A surprisingly successful boat raid leads them to the young Charles Darwin, in desperate need of their help.  And so the pirates set forth for London in a bid to save the scientist from the evil machinations of a diabolical Bishop.  There they encounter grisly murder, vanishing ladies, the Elephant Man – and have an exciting trip to the zoo.

The Pirates! In an Adventure with Scientists is the first in a series of four books by Gideon Defoe, which I read having seen the Aardman adaptation released earlier this year.  I was very glad that I did go on to read the book which inspired the film, because otherwise I would have had no idea about how different the storyline of the film was, compare to the original text.  I did enjoy the film but had a few problems with the plot – evil Queen Victoria? – whereas in Defoe’s book, the arch enemy of Darwin and the Pirate Captain is an evil Bishop, which fits much better with the early Victorian Gothic genre.

Defoe’s prose style is so dry as to be positively absorbent, heavy with irony and deliberate anachronism.  I also loved the frequent footnotes.  These techniques made me feel I was privy to a host a secret in-jokes, which won me over very quickly.

The characterisation is sparse; the pirates are not given ‘real’ names, but are instead referred to according to their most striking characteristics, which is on one hand distancing but on the other means you immediately know something about them.  Also, the book as a whole is deliberately not realistic, so this isn’t a problem.  I wondered if the lack of names was also aligning us with the Pirate Captain, who almost certainly wouldn’t trouble himself to learn the pirates actual names!

I don’t want to say too much more about Pirates, as it’s such a short little morsel that I don’t want to spoil it for you, but I highly recommend it for a quick read full of snorts and sniggers, and maybe even a piratical roar of laughter!

Kate Neilan

Tim Clare – How to be a Leader

Do you ever wish you could command a crowd of strangers? Feel like you’re not being recognised for the intellectual or political genius you are?
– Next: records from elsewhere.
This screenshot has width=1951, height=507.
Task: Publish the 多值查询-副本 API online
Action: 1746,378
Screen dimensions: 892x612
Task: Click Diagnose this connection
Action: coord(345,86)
Perhaps you’re a secret super-villain? In which case, could I recommend to you an excellent hour spent in the company of poet and story-teller Tim Clare?

Tim visited Colchester Arts Centre touring his show How to be a Leader, which starts in almost total darkness as he tells us about an experiment carried out to see how strangers would behave without light in a room together for 60 minutes – by 45 minutes, most were engaging in ‘intimate activity’… Now, the lights did come back on but Tim’s delivery, a mixture of earnest enthusiasm, humour and irony, set the tone for the show. 

The select gathering in the room, sitting relaxed around small tables, laughed more and more uproariously as Tim guided us through his rules for becoming a great leader, based on such diverse ideas as the hardcore attitude of a South Korean premier, an “awesome origin story” TM involving a violent encounter at a Bristol open mic poetry night and how to create the basics of a welfare state using only snacks.  

Tim was confident without arrogance, effortlessly drawing us in as he told anecdotes full of drama and analysed leadership techniques particularly quirky and extreme. His command of language and rhetoric was clear, especially when discussing rule 3 (the open mic night) and then when emailing the “spell lady”, from whom he hoped to gain magical powers to enthrall man-(and woman)kind. This was, I think, my favourite part of the show, as Tim’s evil intentions were gradually revealed, to little or no reaction from the spell lady in question. 

After a finale in which Tim fulfilled an ambition by rapping about various female leaders, having acknowledged the gender bias of the rest of the show, came the prize-giving: a Kinder Egg for the most sycophantic audience member.  My heart leapt as Tim stepped into the audience, brandishing the chocolatey treat, but to my great disappointment, it went to the man at the next table.  To be fair, he did laugh extremely loudly.  I’ll have to content myself with being a member of the dissatisfied middle class after all.